Wearable or implantable devices to monitor biological activities, such as heart rate, are useful, but they are typically made of metals, silicon, plastic and glass and must be surgically implanted. A research team in the McKelvey School of Engineering at Washington University in St. Louis is developing bioelectronic hydrogels that could one day replace existing devices and have much more flexibility.

Alexandra Rutz, an assistant professor of biomedical engineering, and Anna Goestenkors, a fifth-year doctoral student in Rutz’s lab, created novel granular hydrogels. They are made of microparticles that could be injected into the body, spread over tissues or used to encapsulate cells and tissue and also to monitor and stimulate biological activity. Results of their research were published Oct. 8 in the journal Small.

The microparticles are spherical hydrogels made from the conducting polymer known as PEDOT:PSS. When packed tightly, they are similar to wet sand or paste: They hold as a solid with micropores, but they can also be 3D printed or spread into different shapes while maintaining their structure or redistributed into individual microparticles when placed in liquid.

“Granular hydrogels have not been widely studied for these applications, but we have found that this material has the potential to be injected with a needle at the site,” Rutz said. “We’re trying to borrow techniques from tissue engineering to try to have these electronically conducting materials emulate properties of the body while being able to leverage the function of these materials to have more sophisticated ways of doing it.”

When the particles are packed closely together, there are empty spaces between them that create porosity on the micron scale or the cell scale, Goestenkors said.

“Because the particles’ connections aren’t permanent, they can move relative to each other, and the material will flow like a liquid when you apply a certain amount of force that allows them to be injected or extruded,” she said. “But when you remove that force, they recover those connections and become more of a paste-like solid again, so it’s a very adaptable material.”

The individual particles can be pushed through a 3D printing nozzle to form strands, Goestenkors said.
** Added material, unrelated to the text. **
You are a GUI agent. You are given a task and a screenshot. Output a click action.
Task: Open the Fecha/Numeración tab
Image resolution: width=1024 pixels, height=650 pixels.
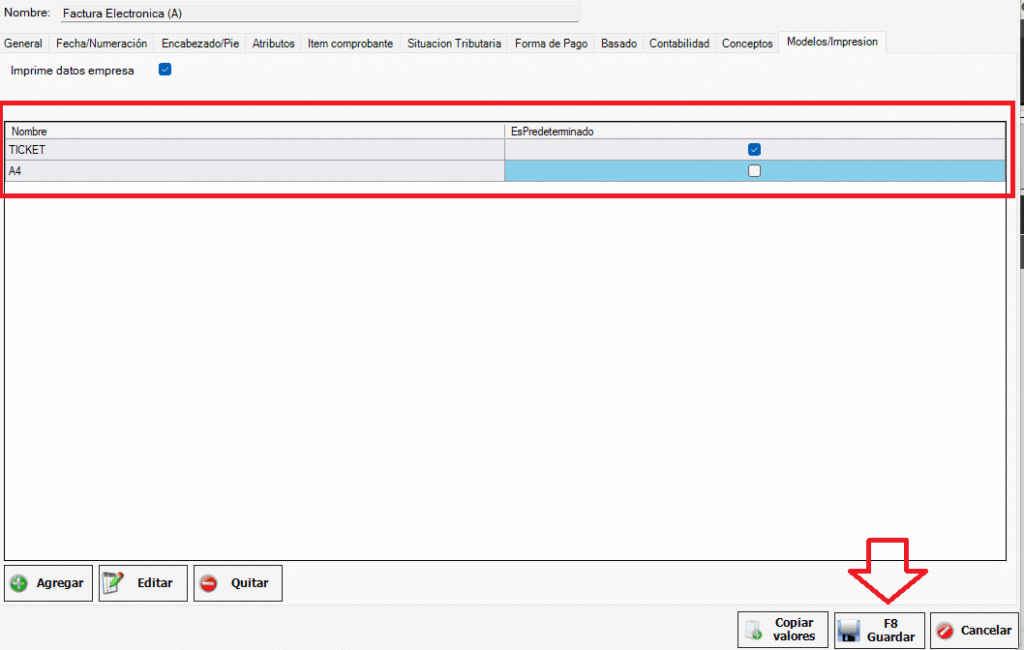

She created them through a water-and-oil emulsion, similar to making an oil-and-vinegar salad dressing. After heating the oil, she added the polymer. When stirred, the polymer broke into tiny droplets in the oil, and the elevated temperature crosslinked the polymer to create stable hydrogels.

As part of their research, they conducted an experiment with locusts in the lab of Barani Raman, the Dennis & Barbara Kessler Professor at McKelvey Engineering and co-director of WashU’s Center for Cyborg and BioRobotic Research. Goestenkors put small clumps of the particles on the tips of locust antennae, which have olfactory receptor neurons. The particles allowed them to measure local field potentials that correspond with an odor being sensed by the locust.

“With further development, we envision these conducting granular hydrogels could be used as 3D printed customized electrodes that can conform to topographically diverse surfaces or completely encapsulate biological components, tissue engineering scaffolds or injectable therapies,” Rutz said.

Rutz and Goestenkors have applied for a U.S. patent that covers fabrication and applications of conducting polymer microparticles and conducting granular hydrogels. They are working with WashU’s Office of Technology Management, which is assisting in protecting the intellectual property and advancing commercialization efforts.